== Segment start ==

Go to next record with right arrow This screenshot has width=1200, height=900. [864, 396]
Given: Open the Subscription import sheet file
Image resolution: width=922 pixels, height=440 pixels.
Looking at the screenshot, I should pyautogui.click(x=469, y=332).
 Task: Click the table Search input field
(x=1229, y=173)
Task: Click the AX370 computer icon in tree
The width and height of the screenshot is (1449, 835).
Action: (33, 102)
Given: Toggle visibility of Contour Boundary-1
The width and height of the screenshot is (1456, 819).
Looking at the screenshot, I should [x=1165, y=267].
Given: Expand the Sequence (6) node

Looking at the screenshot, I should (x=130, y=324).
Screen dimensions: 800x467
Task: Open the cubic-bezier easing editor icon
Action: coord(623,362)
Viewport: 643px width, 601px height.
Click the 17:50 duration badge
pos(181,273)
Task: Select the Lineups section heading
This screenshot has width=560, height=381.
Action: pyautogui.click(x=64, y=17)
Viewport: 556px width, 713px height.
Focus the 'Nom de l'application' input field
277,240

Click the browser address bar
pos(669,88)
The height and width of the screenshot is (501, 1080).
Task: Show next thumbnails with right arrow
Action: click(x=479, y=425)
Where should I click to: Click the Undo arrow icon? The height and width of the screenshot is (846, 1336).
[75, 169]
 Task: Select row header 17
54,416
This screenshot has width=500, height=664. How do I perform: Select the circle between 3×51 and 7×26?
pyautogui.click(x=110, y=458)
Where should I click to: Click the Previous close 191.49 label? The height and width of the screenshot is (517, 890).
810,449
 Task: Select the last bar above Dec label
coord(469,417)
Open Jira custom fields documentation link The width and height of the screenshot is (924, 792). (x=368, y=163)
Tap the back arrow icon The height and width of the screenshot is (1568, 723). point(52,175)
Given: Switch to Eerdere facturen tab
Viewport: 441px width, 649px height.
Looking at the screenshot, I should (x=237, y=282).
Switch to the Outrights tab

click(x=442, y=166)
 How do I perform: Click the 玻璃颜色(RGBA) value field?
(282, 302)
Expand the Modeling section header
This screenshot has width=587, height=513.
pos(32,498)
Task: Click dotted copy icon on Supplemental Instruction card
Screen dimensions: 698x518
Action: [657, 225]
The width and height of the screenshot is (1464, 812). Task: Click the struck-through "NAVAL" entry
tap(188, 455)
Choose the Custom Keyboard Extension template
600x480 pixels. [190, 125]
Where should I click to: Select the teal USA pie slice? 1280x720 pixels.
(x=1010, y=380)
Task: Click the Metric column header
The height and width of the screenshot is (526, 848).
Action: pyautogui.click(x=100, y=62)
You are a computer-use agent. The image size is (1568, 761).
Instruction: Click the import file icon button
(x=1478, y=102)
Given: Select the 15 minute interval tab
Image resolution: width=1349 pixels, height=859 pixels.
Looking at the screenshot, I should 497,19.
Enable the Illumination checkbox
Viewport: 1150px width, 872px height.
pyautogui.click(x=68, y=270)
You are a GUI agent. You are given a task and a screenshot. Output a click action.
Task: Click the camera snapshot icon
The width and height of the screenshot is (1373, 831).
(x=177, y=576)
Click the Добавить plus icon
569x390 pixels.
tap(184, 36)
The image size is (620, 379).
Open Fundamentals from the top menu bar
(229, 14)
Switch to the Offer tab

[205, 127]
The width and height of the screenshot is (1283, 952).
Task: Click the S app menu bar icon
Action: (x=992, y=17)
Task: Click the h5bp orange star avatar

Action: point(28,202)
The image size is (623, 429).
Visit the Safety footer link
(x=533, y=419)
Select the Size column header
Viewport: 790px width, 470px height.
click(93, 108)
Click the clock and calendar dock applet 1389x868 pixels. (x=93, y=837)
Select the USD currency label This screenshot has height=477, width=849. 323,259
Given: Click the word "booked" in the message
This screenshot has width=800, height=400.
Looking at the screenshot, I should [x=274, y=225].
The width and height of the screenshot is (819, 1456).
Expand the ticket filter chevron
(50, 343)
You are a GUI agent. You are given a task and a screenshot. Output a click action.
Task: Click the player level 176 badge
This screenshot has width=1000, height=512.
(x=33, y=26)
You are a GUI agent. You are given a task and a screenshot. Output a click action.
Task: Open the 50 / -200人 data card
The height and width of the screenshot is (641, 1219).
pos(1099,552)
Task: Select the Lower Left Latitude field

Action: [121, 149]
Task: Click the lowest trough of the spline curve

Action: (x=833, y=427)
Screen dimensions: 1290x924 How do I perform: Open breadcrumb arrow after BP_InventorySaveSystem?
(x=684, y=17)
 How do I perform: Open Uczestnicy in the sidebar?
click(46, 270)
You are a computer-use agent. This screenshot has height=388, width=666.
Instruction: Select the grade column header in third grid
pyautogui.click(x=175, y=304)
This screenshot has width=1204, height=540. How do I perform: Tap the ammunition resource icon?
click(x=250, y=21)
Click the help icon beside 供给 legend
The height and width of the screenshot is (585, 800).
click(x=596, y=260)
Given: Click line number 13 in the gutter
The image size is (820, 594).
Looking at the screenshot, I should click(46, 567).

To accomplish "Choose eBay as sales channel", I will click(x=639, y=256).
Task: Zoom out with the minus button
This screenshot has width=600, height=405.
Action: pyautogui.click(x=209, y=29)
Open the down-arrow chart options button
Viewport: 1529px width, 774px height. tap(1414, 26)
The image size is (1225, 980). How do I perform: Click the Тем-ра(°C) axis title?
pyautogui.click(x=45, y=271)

== Segment end ==

## WHAT IS REQUIRED
"Task: Zoom out with the minus button" marks the first line to print; reproduce that line and every line after it through the end of the listing above.

## SOLUTION FOR THIS EXERCISE
Task: Zoom out with the minus button
This screenshot has width=600, height=405.
Action: pyautogui.click(x=209, y=29)
Open the down-arrow chart options button
Viewport: 1529px width, 774px height. tap(1414, 26)
The image size is (1225, 980). How do I perform: Click the Тем-ра(°C) axis title?
pyautogui.click(x=45, y=271)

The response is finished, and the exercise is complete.